There has been a series of street protests since the 1999 student movement, which have grown to become more intense in their targeting of the regime. The 2019 protests, for example, targeted hundreds of regime centers of plunder and suppression, and people directly called for the overthrow and downfall of the regime’s supreme leader, Ali Khamenei. This was a marked shift from the more tame 2009 protests. Judging by that trend, Iranian society is again on the brink of a major outburst of anger. 

The coronavirus spread can delay that outburst, and the Iranian regime knows it. Both Khamenei and President Rouhani have described the coronavirus spread as an “opportunity” for their regime. 

Knowing the potential magnitude of a future uprising, the regime has to choose between a bad and a worse option. It is extremely weak and does not have too many options for survival.

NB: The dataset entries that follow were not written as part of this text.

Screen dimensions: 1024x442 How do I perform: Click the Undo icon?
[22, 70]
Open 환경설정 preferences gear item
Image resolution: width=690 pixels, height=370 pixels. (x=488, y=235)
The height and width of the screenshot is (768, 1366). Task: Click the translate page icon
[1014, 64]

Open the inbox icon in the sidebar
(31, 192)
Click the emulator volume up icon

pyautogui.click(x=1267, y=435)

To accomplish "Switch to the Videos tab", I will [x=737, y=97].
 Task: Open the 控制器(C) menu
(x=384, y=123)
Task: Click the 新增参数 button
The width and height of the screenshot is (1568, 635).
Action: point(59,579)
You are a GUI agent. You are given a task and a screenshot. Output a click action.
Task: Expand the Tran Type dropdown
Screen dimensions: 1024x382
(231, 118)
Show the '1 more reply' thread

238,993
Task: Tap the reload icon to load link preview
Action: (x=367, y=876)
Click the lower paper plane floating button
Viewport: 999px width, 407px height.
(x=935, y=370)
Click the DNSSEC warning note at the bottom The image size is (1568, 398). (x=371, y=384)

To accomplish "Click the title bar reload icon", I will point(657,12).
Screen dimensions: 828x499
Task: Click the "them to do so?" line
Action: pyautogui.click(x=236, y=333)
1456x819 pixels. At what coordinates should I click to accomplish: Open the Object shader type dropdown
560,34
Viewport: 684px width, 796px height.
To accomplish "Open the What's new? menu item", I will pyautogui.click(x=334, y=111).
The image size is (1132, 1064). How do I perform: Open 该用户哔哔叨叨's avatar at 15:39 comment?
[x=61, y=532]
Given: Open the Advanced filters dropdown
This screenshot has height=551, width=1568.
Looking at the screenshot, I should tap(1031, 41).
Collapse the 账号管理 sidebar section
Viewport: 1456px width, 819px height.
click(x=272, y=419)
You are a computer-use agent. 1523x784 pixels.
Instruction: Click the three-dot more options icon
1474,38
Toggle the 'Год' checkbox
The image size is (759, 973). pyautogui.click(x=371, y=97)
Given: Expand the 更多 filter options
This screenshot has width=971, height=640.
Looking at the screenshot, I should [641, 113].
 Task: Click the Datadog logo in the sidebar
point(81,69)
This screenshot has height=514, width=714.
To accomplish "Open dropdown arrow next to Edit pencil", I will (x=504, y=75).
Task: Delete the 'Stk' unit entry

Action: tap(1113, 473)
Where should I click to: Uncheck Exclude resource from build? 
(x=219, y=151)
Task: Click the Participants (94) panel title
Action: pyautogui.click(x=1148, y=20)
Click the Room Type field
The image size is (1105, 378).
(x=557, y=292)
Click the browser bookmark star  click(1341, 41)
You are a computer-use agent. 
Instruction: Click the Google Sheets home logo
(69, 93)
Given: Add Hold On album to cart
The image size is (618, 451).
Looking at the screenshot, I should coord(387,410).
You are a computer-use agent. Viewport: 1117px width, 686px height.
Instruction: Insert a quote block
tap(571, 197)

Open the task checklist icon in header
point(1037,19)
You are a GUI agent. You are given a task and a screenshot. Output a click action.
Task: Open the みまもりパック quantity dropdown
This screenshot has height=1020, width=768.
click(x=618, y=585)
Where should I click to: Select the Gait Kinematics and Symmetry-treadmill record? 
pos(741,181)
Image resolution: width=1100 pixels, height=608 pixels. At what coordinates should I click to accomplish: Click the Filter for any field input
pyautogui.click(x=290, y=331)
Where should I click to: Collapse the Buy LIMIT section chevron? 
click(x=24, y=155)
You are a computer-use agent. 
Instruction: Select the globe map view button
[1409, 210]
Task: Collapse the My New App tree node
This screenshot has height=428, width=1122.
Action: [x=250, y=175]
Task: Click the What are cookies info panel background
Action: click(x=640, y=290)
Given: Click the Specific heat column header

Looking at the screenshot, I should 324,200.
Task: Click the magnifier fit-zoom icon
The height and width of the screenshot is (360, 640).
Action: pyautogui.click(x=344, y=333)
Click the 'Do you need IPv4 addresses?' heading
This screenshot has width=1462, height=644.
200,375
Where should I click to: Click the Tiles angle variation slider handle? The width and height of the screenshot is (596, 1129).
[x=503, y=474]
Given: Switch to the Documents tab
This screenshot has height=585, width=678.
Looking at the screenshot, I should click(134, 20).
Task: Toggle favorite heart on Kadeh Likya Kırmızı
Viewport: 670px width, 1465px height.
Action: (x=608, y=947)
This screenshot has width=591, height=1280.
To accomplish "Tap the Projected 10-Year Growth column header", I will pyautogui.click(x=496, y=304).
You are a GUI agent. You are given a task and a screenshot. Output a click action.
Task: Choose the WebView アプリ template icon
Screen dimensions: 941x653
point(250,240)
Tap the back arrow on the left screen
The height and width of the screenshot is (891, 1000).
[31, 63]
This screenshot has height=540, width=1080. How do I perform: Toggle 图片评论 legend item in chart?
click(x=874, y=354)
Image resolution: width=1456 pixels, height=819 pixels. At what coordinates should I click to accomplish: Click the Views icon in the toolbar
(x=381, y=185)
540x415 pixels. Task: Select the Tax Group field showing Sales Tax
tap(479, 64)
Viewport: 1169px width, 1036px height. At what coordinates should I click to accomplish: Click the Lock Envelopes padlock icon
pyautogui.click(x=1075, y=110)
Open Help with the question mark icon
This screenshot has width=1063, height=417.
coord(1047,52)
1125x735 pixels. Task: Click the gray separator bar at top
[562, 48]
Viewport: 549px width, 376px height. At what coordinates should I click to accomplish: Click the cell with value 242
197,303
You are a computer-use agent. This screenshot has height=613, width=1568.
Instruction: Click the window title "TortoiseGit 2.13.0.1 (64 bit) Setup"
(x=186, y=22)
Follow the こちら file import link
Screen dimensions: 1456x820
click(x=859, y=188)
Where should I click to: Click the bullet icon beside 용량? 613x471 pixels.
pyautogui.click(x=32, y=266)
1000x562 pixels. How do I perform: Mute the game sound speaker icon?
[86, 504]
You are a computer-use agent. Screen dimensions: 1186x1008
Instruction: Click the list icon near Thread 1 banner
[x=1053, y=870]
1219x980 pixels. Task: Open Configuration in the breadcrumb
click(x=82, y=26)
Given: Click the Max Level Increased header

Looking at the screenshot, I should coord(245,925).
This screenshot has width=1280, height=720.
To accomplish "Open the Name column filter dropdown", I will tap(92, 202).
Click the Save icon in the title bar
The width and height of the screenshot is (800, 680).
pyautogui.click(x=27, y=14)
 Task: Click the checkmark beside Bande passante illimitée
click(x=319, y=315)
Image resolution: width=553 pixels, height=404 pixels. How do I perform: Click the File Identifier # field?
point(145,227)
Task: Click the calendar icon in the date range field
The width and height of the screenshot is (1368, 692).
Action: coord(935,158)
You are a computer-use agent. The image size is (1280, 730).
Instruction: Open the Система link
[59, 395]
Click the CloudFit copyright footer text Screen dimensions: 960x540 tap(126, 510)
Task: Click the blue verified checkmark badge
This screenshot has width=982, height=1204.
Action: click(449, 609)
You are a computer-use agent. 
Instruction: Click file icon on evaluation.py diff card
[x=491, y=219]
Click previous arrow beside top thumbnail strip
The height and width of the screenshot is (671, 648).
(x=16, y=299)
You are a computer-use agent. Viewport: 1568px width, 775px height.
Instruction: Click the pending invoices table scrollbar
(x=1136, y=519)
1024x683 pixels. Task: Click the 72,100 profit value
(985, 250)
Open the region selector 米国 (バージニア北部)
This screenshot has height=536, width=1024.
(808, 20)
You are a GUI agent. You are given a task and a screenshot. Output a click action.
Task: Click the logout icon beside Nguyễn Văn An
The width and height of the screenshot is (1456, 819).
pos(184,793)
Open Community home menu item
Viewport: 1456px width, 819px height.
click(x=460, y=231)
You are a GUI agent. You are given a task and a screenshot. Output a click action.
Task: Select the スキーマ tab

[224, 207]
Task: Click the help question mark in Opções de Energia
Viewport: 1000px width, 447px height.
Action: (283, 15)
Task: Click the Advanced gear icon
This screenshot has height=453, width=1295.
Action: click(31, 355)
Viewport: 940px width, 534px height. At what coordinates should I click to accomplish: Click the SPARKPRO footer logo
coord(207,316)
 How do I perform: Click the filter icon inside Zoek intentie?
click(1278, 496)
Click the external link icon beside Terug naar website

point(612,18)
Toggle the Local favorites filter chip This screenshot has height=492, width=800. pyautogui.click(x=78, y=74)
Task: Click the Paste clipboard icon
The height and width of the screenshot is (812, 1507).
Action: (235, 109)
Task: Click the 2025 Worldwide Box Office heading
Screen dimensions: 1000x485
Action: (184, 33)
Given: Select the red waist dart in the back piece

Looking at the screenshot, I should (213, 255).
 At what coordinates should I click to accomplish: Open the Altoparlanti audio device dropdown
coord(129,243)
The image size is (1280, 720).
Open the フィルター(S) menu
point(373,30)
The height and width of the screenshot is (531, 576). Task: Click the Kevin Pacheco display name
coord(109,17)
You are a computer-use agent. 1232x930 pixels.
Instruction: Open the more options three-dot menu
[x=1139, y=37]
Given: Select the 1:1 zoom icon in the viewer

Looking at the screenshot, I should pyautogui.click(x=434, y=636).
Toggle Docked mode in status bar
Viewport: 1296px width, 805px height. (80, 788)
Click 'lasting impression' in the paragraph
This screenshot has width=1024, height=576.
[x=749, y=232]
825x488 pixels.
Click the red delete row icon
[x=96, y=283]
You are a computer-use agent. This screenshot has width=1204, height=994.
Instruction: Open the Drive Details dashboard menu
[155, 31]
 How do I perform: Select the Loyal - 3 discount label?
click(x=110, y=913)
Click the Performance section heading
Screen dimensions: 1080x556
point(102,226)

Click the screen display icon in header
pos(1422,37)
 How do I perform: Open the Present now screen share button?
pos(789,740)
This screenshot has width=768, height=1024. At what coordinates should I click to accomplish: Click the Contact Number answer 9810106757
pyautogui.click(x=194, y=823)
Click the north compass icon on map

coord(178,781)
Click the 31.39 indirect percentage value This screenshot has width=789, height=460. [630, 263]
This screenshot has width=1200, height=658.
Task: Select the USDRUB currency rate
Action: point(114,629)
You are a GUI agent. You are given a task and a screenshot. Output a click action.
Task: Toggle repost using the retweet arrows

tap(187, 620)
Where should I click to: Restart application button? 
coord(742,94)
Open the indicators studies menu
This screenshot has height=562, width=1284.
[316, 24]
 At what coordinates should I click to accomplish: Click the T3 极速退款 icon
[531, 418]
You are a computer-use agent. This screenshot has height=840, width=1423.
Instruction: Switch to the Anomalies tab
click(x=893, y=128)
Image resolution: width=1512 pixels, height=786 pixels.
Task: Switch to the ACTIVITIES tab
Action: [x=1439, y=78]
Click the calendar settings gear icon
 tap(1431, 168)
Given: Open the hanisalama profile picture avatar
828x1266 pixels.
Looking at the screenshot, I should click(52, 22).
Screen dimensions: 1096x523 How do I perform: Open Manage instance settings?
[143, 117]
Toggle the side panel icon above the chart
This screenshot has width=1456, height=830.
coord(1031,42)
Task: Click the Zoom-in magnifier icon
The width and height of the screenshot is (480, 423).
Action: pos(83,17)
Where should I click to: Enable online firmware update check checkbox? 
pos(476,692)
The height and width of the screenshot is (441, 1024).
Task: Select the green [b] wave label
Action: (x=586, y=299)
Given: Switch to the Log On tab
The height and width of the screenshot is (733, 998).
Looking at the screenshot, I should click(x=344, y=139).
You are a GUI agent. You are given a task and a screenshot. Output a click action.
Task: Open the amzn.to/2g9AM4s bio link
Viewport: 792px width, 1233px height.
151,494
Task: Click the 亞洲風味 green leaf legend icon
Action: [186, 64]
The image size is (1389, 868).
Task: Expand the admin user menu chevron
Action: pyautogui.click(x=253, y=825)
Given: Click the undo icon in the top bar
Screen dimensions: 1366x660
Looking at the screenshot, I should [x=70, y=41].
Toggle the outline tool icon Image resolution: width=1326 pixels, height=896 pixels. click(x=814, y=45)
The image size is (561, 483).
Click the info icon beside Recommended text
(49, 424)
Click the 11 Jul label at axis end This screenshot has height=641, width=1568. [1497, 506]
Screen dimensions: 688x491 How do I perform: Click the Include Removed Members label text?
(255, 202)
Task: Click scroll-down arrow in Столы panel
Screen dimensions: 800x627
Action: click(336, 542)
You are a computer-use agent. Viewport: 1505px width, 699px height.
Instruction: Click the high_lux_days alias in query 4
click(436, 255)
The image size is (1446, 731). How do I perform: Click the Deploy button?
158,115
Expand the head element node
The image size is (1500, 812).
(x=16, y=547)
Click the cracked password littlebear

If a quarantine were to be imposed, more than two-thirds of the population living under the poverty line would essentially rebel, with nothing to lose. And if quarantine measures are not implemented, it is estimated that one to two million people would lose their lives to the virus. The regime is hoping that the latter option is better because many people die and the threat of a large social explosion facilitated by a mix of quarantine and poverty can be avoided. But, all indications regarding the “vertical class” point to the fact that the regime cannot hold off another more fatal uprising for too long.